## Problem requirements
For the listing below, give the number of lines in which "control" occurs. Add nothing.
# # # # # # #
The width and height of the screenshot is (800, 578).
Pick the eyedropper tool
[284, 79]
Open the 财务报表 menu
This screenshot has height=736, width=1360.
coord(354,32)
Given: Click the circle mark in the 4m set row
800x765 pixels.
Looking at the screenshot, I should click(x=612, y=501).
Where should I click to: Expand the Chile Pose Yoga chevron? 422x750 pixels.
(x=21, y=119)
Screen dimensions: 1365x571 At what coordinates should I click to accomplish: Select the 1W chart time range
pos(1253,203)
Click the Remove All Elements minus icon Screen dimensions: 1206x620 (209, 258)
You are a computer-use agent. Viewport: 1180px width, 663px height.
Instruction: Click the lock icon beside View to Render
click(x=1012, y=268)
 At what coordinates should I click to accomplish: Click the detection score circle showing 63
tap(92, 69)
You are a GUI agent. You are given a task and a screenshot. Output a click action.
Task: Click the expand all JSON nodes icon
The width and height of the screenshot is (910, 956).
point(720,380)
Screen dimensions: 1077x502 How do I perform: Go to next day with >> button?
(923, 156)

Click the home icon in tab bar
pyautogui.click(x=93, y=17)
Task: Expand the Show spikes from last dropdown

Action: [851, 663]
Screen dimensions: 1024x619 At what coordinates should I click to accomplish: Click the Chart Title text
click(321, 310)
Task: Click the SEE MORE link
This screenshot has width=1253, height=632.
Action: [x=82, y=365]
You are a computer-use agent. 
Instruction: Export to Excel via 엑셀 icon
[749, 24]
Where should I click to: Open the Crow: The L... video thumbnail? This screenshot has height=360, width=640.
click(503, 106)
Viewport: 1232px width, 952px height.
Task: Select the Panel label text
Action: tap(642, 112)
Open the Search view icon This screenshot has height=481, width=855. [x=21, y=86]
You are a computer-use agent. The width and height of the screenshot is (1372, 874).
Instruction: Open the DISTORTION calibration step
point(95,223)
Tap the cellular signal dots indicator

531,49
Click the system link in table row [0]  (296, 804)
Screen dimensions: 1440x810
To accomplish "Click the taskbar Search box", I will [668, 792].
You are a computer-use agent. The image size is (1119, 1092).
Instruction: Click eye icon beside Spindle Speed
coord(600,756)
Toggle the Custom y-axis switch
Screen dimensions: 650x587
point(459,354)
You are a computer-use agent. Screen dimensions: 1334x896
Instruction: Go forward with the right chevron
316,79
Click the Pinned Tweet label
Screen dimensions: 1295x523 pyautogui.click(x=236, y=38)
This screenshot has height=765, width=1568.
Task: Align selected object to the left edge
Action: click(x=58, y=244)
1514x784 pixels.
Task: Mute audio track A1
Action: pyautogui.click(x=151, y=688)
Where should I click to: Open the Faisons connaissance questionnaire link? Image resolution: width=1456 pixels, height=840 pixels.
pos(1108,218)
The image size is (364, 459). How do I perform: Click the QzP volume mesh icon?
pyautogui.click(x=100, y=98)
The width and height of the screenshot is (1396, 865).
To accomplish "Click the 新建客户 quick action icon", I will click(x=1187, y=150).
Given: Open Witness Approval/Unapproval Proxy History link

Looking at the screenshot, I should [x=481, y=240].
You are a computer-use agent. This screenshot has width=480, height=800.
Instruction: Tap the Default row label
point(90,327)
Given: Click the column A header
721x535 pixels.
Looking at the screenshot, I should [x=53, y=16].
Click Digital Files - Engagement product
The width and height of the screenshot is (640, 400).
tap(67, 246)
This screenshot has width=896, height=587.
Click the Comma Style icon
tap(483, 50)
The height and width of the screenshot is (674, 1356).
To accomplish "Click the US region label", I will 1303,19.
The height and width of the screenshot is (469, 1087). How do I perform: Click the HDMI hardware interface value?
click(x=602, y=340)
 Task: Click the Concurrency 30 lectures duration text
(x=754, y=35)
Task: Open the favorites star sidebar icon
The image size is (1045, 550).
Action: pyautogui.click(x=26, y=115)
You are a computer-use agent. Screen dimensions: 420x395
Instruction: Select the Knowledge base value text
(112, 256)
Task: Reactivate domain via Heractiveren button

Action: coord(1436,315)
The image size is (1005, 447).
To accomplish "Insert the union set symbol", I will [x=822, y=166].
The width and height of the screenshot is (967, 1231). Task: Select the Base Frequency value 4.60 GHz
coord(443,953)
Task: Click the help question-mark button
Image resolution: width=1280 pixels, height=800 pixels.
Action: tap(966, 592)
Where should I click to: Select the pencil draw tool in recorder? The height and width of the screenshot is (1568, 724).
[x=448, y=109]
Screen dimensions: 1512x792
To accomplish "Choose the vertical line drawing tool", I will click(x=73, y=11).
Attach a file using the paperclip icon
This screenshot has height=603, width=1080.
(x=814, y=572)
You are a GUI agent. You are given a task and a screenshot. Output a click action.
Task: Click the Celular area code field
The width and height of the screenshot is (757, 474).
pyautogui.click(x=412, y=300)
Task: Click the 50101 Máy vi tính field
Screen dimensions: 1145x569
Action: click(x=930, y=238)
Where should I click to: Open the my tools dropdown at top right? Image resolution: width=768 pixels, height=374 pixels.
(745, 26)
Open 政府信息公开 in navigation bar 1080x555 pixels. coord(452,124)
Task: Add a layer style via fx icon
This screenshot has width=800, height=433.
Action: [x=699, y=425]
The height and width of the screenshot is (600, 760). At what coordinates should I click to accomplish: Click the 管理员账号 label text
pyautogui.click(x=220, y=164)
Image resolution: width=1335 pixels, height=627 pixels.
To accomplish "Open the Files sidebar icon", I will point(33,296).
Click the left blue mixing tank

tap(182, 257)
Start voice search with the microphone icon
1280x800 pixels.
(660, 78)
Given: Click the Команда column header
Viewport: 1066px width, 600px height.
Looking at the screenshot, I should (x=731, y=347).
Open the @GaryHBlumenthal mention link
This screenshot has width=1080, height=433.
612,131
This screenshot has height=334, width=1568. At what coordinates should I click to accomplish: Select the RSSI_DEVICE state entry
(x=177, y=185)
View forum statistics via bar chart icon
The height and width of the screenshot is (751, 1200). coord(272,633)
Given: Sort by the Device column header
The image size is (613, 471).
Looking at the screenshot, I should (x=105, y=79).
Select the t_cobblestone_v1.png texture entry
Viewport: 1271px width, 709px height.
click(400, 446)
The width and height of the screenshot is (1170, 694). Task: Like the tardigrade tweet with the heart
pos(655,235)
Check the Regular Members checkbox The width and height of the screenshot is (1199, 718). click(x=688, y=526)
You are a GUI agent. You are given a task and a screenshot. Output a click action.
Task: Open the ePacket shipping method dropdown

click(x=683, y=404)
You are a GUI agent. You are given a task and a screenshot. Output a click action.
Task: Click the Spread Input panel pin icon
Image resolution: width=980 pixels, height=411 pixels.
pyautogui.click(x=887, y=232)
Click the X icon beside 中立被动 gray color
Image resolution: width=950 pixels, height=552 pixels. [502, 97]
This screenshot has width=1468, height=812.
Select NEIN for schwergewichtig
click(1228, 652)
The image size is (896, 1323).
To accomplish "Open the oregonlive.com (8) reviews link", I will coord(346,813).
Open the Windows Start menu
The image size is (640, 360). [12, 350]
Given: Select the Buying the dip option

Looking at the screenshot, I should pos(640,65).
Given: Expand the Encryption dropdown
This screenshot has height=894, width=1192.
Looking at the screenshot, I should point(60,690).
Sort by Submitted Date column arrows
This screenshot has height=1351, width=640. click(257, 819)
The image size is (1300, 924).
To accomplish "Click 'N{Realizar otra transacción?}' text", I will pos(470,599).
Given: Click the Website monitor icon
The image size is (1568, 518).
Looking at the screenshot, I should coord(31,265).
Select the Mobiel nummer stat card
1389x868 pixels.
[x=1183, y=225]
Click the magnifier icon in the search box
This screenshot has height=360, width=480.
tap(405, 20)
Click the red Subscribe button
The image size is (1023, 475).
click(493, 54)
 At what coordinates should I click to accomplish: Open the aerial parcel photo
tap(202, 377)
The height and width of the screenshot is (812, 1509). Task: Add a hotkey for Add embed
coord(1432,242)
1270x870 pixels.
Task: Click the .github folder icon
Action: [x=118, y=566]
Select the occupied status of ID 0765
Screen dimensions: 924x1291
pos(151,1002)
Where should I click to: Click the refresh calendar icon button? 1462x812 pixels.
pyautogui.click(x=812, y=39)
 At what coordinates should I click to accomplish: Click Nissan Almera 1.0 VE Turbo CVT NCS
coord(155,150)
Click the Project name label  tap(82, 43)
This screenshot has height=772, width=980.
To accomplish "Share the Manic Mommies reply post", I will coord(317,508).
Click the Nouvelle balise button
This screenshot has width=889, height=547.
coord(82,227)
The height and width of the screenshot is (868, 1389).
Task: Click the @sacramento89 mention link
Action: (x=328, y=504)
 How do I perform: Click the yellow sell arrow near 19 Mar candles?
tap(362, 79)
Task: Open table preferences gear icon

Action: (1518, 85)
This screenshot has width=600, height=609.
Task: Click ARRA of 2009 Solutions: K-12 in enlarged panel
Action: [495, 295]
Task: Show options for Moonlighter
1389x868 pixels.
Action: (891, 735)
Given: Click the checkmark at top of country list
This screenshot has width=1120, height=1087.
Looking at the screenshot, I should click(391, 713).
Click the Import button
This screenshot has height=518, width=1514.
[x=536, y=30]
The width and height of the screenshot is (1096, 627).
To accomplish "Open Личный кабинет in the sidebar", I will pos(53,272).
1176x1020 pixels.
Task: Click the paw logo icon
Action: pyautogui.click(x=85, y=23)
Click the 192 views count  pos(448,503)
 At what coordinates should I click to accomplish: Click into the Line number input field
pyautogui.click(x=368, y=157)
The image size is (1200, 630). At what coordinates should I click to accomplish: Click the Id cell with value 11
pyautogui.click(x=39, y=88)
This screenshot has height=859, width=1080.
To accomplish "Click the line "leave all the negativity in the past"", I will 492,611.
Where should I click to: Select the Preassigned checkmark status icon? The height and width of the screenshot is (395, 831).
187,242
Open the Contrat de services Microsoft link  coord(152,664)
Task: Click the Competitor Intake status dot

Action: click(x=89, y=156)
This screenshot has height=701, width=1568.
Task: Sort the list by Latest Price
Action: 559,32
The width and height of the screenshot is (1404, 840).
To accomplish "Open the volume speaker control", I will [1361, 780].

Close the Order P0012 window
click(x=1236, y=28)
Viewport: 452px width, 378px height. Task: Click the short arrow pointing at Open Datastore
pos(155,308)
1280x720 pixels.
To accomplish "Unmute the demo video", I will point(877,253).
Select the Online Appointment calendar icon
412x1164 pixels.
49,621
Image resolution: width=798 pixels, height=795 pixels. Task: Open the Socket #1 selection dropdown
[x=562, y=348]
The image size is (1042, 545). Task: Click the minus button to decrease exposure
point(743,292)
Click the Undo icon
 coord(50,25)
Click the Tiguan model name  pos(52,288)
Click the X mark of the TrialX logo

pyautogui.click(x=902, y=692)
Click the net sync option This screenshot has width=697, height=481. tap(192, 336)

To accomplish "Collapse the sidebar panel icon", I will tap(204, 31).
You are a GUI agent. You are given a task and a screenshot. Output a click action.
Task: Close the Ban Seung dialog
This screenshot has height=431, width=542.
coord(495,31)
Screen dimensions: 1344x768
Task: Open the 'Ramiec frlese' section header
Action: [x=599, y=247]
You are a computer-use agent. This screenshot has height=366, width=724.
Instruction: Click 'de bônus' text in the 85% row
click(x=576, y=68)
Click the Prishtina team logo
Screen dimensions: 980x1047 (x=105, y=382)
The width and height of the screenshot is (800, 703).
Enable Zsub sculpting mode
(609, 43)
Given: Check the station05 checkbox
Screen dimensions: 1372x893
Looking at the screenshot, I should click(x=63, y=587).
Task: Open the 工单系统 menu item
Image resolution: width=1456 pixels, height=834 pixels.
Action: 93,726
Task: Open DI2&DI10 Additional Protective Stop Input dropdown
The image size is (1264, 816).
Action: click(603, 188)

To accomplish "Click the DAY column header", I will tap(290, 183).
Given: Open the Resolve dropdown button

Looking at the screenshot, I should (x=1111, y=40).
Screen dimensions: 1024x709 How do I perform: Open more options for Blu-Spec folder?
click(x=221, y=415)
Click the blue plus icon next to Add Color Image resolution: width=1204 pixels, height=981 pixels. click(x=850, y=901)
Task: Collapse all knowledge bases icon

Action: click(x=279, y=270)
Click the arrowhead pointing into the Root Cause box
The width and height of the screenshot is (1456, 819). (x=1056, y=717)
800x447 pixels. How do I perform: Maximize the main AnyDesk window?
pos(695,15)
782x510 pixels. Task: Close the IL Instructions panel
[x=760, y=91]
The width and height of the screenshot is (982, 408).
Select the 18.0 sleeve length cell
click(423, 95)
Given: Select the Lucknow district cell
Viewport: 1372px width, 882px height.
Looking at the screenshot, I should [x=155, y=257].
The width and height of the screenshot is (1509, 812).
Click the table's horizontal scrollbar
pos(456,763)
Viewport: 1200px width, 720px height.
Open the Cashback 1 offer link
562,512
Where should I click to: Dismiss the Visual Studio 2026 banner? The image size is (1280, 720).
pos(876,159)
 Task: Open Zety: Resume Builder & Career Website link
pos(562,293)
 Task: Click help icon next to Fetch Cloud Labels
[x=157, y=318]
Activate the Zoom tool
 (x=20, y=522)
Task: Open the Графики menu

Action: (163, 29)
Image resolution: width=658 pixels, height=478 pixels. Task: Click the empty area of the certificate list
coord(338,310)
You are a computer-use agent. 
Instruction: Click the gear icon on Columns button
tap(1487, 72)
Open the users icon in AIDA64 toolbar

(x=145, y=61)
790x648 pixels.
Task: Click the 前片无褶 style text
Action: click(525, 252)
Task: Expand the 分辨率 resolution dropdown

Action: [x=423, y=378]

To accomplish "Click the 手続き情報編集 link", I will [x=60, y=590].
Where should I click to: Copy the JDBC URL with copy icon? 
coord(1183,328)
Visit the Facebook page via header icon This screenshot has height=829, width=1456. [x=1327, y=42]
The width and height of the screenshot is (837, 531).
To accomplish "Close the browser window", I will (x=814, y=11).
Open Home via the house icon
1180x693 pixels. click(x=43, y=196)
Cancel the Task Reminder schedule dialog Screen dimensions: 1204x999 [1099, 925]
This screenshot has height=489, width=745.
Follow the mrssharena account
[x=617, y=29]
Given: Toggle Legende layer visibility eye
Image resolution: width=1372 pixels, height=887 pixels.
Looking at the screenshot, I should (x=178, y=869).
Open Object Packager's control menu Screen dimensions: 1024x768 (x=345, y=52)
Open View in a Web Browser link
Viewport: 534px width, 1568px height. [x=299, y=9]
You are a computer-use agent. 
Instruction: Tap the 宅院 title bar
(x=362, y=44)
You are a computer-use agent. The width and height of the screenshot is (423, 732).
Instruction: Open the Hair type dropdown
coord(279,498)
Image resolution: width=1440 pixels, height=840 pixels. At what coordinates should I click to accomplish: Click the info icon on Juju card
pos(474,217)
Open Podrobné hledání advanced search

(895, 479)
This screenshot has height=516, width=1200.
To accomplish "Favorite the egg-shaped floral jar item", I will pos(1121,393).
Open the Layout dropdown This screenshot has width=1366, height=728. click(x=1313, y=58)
# # # # # # #
## Written answer
2